For the quantitation of piRNA with 30 day old testes, total RNAs were isolated and size separated on 15% TBE urea gels as described above, then the relative piRNA content calculated between wild type and Henmt1PIN/PIN samples using densitometry via the Image Lab image acquisition and analysis software (Bio-Rad). In brief this involved piRNA band (~30nt) was normalized to loading control 5s rRNA and 5.8srRNA bands.
Histone Chromatin immune precipitation (ChIP) and qPCR
Spermatocytes and round spermatids were purified from Henmt1WT/WT and Henmt1PIN/PIN animals using the Staput method (n = 5 mice per replicate by three biological replicates). 5x105 cells were used for each pull down. Cells proteins and DNA were cross-linked with 1% formaldehyde then quenched with 0.125M glycine as published previously [78]. Cells were washed and lyzed in ice-cold lysis buffer (10mM Tris, 10MM NaCl, 0.2% NP-40, protease inhibitors) and sonicated at 4°C for 30 minutes. ChIP was performed with antibodies against the active histone marks H3K4me2 (Millipore), H3K4me3 (Millipore) and H4Ac (Abcam) and control histone H3 (Abcam) and captured with protein A Sepharose. DNA-protein complex were washed with IP buffer I (20mM Tris-HCl, 2mM EDTA, 50mM NaCl, 0.1% SDS and 1% Triton X), twice with buffer II (10mM Tris, 1mM EDTA, 0.25 M LiCl, 1% NP-40, 1% Na-deoxycholate) then eluted in elution buffer (100mM NaHCO3 and 1%SDS). Eluted fractions was treated with 2μl of RNAse A (10 mg/ml) and 3μl of proteinase K (20 mg/ml) at 65°C overnight. DNA was then extracted using phenol/chloroform extraction.
Two sets of PCR primers were designed at the promoter region of Prm1, Prm2, Tnp1, Tnp2, Gapdhs and control gene Ppia. Specificity of each primer set was confirmed by sequencing of the PCR products. qPCR with Brilliant Fast SYBR Green QPCR Master Mix (Stratagene) in the Agilent Mx3000P qPCR system: 95°C, 1 min; 95°C, 10 sec; 60°C, 10 sec; 72°C, 10 sec, for 40 cycles, 95°C, 10 sec; 65°C, 1 min; 97°C, 1 sec. Primer sequences were as listed in S4 Table.
RNA sequencing
Two biological replicates for Henmt1WT/WT spermatocytes and three replicates for other genotypes, each consisting of germ cells isolated from N = 2–3 animals were used for sequencing. 1μg of RNA was used for library construction.
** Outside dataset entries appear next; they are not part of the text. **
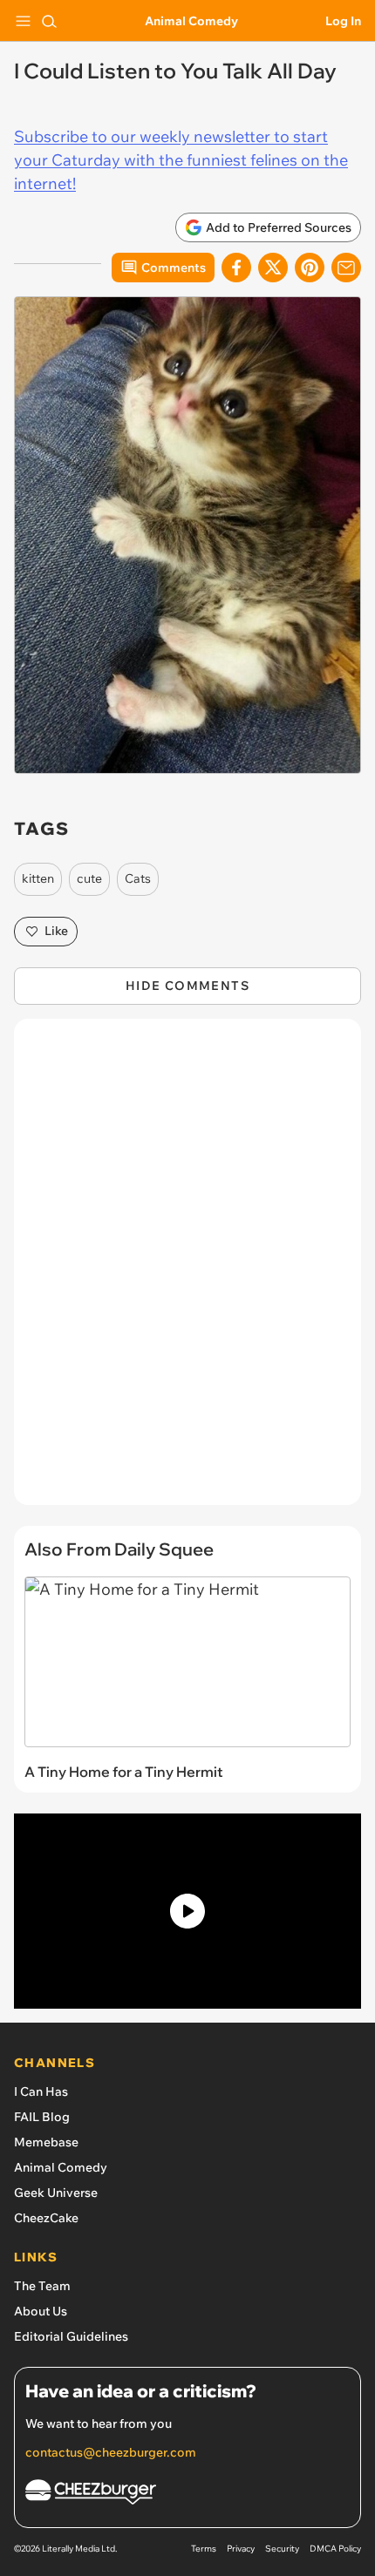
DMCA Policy (335, 2548)
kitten (38, 878)
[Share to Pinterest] (309, 267)
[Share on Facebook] (236, 267)
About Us (40, 2311)
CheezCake (46, 2218)
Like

For small RNA sequencing, total RNA was qualified using an Agilent BioAnalyzer and 1 μg was used for library construction with Illumina's TruSeq Small RNA sample preparation kit, according to the manufacturer's instructions (TruSeq SmallRNA SamplePrep Guide RevE). Size selection of the small RNA libraries following ligation of the adapters was done using a Pippen Prep 3% gel with an elution size range of 122–182 base pairs accounting for both miRNAs (19–22 nt) and piRNAs (26–31 nt) plus adapter sequences. Small RNA library size and yield was validated with an Agilent BioAnalyzer. The small RNA libraries were sequenced in an Illumina HiSeq 2000 sequencer (50 bp single-end reads) at the Australian Cancer Research Foundation Cancer Genomics Facility (Adelaide). The TruSeq adapter 'TGGAATTCTCGGGTGCCAAGGAACTCCAGTCAC' was removed from the 3' end of reads using Cutadapt v1.3, requiring a minimum overlap of 5 bases, allowing 20% error rate in bases matched, and discarding sequences of less than 18 bases. No quality trimming was performed as it would cause a 3’ truncation bias. Resulting reads were mapped to the mouse reference genome (mm10) using BWA v0.7.3a-r367, allowing at most 3 alignments.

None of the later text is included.